WORK REQUEST >>
Print the line that contains "Instruction: Open the 'Get" and every line that follows it in the data below, ending with the final line; include nothing else.

RECORDS FOR THE TASK >>
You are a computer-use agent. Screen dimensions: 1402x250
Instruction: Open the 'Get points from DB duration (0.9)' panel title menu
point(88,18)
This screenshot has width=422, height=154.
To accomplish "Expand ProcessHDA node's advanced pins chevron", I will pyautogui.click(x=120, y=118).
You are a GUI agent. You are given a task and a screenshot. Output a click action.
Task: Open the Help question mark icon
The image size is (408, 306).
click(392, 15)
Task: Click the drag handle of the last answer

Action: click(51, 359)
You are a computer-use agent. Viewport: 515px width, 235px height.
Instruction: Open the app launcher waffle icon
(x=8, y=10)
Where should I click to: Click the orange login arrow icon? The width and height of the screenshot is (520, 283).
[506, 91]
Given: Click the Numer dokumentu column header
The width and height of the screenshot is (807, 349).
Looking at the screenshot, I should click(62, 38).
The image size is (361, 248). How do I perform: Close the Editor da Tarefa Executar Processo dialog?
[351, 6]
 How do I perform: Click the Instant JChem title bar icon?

REPLY TO THE TASK >>
Instruction: Open the 'Get points from DB duration (0.9)' panel title menu
point(88,18)
This screenshot has width=422, height=154.
To accomplish "Expand ProcessHDA node's advanced pins chevron", I will pyautogui.click(x=120, y=118).
You are a GUI agent. You are given a task and a screenshot. Output a click action.
Task: Open the Help question mark icon
The image size is (408, 306).
click(392, 15)
Task: Click the drag handle of the last answer

Action: click(51, 359)
You are a computer-use agent. Viewport: 515px width, 235px height.
Instruction: Open the app launcher waffle icon
(x=8, y=10)
Where should I click to: Click the orange login arrow icon? The width and height of the screenshot is (520, 283).
[506, 91]
Given: Click the Numer dokumentu column header
The width and height of the screenshot is (807, 349).
Looking at the screenshot, I should click(62, 38).
The image size is (361, 248). How do I perform: Close the Editor da Tarefa Executar Processo dialog?
[351, 6]
 How do I perform: Click the Instant JChem title bar icon?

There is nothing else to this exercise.